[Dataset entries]
((

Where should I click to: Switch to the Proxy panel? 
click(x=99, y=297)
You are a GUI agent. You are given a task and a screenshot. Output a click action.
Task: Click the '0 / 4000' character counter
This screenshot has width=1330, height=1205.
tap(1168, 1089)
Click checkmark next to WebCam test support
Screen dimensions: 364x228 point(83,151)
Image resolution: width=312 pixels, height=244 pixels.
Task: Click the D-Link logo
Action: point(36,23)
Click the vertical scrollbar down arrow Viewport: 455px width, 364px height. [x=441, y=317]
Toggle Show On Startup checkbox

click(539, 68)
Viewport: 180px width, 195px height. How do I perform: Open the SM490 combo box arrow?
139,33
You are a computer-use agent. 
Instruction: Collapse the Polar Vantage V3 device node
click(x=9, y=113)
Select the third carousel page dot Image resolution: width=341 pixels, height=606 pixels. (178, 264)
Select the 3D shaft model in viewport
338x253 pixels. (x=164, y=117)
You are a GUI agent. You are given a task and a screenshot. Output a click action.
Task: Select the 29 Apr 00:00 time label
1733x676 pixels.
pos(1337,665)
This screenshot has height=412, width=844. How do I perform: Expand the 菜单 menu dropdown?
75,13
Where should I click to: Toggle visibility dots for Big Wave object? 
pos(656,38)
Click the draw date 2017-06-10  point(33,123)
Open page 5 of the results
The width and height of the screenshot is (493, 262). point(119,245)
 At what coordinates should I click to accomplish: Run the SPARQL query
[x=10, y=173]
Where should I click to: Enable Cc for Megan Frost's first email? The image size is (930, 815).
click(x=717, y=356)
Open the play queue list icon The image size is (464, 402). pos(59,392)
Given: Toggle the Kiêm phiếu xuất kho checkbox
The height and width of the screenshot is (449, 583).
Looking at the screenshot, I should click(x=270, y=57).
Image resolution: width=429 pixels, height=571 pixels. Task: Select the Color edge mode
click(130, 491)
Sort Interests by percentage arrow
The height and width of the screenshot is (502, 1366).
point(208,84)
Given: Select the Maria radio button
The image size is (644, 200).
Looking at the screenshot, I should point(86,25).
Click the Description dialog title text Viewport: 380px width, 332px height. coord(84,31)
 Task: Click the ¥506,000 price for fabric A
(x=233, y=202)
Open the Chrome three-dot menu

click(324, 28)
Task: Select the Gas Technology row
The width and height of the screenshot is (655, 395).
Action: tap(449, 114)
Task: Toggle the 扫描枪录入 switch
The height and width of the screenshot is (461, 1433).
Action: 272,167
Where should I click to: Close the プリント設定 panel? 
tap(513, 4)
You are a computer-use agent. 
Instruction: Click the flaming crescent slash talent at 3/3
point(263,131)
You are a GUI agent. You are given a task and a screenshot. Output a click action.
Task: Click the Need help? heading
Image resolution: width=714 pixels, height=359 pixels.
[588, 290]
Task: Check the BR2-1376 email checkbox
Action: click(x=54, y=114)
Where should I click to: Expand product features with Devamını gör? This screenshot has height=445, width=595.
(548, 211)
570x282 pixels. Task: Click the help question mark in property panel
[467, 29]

))

Task statement: Start with the line above that contains "Open page 5 of the results" and end with the line that contains "Task: Click the Need help? heading". Write out those lines exactly, and only those.

Answer space:
Open page 5 of the results
The width and height of the screenshot is (493, 262). point(119,245)
 At what coordinates should I click to accomplish: Run the SPARQL query
[x=10, y=173]
Where should I click to: Enable Cc for Megan Frost's first email? The image size is (930, 815).
click(x=717, y=356)
Open the play queue list icon The image size is (464, 402). pos(59,392)
Given: Toggle the Kiêm phiếu xuất kho checkbox
The height and width of the screenshot is (449, 583).
Looking at the screenshot, I should click(x=270, y=57).
Image resolution: width=429 pixels, height=571 pixels. Task: Select the Color edge mode
click(130, 491)
Sort Interests by percentage arrow
The height and width of the screenshot is (502, 1366).
point(208,84)
Given: Select the Maria radio button
The image size is (644, 200).
Looking at the screenshot, I should point(86,25).
Click the Description dialog title text Viewport: 380px width, 332px height. coord(84,31)
 Task: Click the ¥506,000 price for fabric A
(x=233, y=202)
Open the Chrome three-dot menu

click(324, 28)
Task: Select the Gas Technology row
The width and height of the screenshot is (655, 395).
Action: tap(449, 114)
Task: Toggle the 扫描枪录入 switch
The height and width of the screenshot is (461, 1433).
Action: 272,167
Where should I click to: Close the プリント設定 panel? 
tap(513, 4)
You are a computer-use agent. 
Instruction: Click the flaming crescent slash talent at 3/3
point(263,131)
You are a GUI agent. You are given a task and a screenshot. Output a click action.
Task: Click the Need help? heading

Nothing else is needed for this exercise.